Troll Stealer

Troll Stealer is an information stealer written in Go associated with Kimsuky operations. Troll Stealer has typically been delivered through a dropper disguised as a legitimate security program installation file. Troll Stealer features code similar to AppleSeed, also uniquely associated with Kimsuky operations.[1][2]

ID: S1196
Type: MALWARE
Platforms: Windows
Contributors: Yoshihiro Kori, NEC Corporation; Manikantan Srinivasan, NEC Corporation India; Pooja Natarajan, NEC Corporation India
Version: 1.0
Created: 17 January 2025
Last Modified: 24 March 2025

Techniques Used

Domain ID Name Use
Enterprise T1071 .001 Application Layer Protocol: Web Protocols

Troll Stealer uses HTTP to communicate to command and control infrastructure.[1]
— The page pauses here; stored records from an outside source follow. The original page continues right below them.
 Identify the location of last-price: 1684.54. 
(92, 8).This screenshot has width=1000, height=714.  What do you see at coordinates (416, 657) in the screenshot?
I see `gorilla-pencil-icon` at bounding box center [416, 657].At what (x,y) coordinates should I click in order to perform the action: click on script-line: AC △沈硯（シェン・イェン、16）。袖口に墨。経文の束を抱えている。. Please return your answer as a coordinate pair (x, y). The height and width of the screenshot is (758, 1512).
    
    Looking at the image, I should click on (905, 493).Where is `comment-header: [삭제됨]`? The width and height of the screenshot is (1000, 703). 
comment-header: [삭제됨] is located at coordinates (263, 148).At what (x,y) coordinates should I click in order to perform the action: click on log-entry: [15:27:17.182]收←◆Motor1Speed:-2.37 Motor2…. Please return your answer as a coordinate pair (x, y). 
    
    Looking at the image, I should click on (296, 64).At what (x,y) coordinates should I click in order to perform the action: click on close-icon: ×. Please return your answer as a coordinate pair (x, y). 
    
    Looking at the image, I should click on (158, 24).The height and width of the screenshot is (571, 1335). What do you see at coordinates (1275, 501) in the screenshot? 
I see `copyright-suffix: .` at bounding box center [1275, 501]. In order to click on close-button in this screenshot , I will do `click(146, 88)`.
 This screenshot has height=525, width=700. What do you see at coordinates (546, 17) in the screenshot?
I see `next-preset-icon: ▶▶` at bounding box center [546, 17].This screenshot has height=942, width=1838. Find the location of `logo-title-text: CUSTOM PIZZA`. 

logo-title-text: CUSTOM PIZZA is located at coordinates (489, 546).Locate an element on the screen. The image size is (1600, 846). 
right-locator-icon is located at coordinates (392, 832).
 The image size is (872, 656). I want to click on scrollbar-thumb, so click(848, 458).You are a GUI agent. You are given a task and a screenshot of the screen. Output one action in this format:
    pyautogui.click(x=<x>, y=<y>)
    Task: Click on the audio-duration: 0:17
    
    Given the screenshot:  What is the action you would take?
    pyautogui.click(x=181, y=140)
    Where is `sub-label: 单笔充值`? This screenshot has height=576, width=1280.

Enterprise T1560 Archive Collected Data

Troll Stealer compresses stolen data prior to exfiltration.[1]

Enterprise T1217 Browser Information Discovery

Troll Stealer collects information from Chromium-based browsers and Firefox such as cookies, history, downloads, and extensions.[1][2]

Enterprise T1059 .001 Command and Scripting Interpreter: PowerShell

Troll Stealer creates and executes a PowerShell script to delete itself.[1]

.003 Command and Scripting Interpreter: Windows Command Shell

Troll Stealer can create and execute Windows batch scripts.[1]

Enterprise T1132 .001 Data Encoding: Standard Encoding

Troll Stealer performs XOR encryption and Base64 encoding of data prior to sending to command and control infrastructure.[1]

Enterprise T1213 Data from Information Repositories

Troll Stealer gathers information from the Government Public Key Infrastructure (GPKI) folder, associated with South Korean government public key infrastructure, on infected systems.[1][2]

Enterprise T1005 Data from Local System

Troll Stealer gathers information from infected systems such as SSH information from the victim's .ssh directory.[2] Troll Stealer collects information from local FileZilla installations and Microsoft Sticky Note.[1]

Enterprise T1074 .001 Data Staged: Local Data Staging

Troll Stealer encrypts gathered information on victim devices prior to exfiltrating it through command and control infrastructure.[1]

Enterprise T1573 .001 Encrypted Channel: Symmetric Cryptography

Troll Stealer encrypts data sent to command and control infrastructure using a combination of RC4 and RSA-4096 algorithms.[1]

Enterprise T1480 .002 Execution Guardrails: Mutual Exclusion

Troll Stealer creates a mutex during installation to prevent duplicate execution.[1]

Enterprise T1041 Exfiltration Over C2 Channel

Troll Stealer exfiltrates collected information to its command and control infrastructure.[1]

Enterprise T1083 File and Directory Discovery

Troll Stealer can enumerate and collect items from local drives and folders.[1]

Enterprise T1070 .004 Indicator Removal: File Deletion

Troll Stealer creates and can execute a BAT script that will delete the malware.[1]

Enterprise T1036 .005 Masquerading: Match Legitimate Resource Name or Location

Troll Stealer is typically installed via a dropper file that masquerades as a legitimate security program installation file.[1][2]

Enterprise T1027 .002 Obfuscated Files or Information: Software Packing

Troll Stealer has been delivered as a VMProtect-packed binary.[1][3]

Enterprise T1113 Screen Capture

Troll Stealer can capture screenshots from victim machines.[1][2]

Enterprise T1553 .002 Subvert Trust Controls: Code Signing

Troll Stealer, along with its associated dropper, utilizes legitimate, stolen code signing certificates.[1][3]

Enterprise T1218 .011 System Binary Proxy Execution: Rundll32

Troll Stealer is dropped as a DLL file and executed via rundll32.exe by its installer.[1][3]

Enterprise T1082 System Information Discovery

Troll Stealer can collect local system information.[1][2]

Enterprise T1016 System Network Configuration Discovery

Troll Stealer collects the MAC address of victim devices.[1]

Enterprise T1552 .004 Unsecured Credentials: Private Keys

Troll Stealer collects all data in victim .ssh folders by creating a compressed copy that is subsequently exfiltrated to command and control infrastructure. Troll Stealer also collects key information associated with the Government Public Key Infrastructure (GPKI) service for South Korean government information systems.[1][2]

Groups That Use This Software

ID Name References
G0094 Kimsuky

Troll Stealer is exclusively linked to Kimsuky operations.[1][2][3]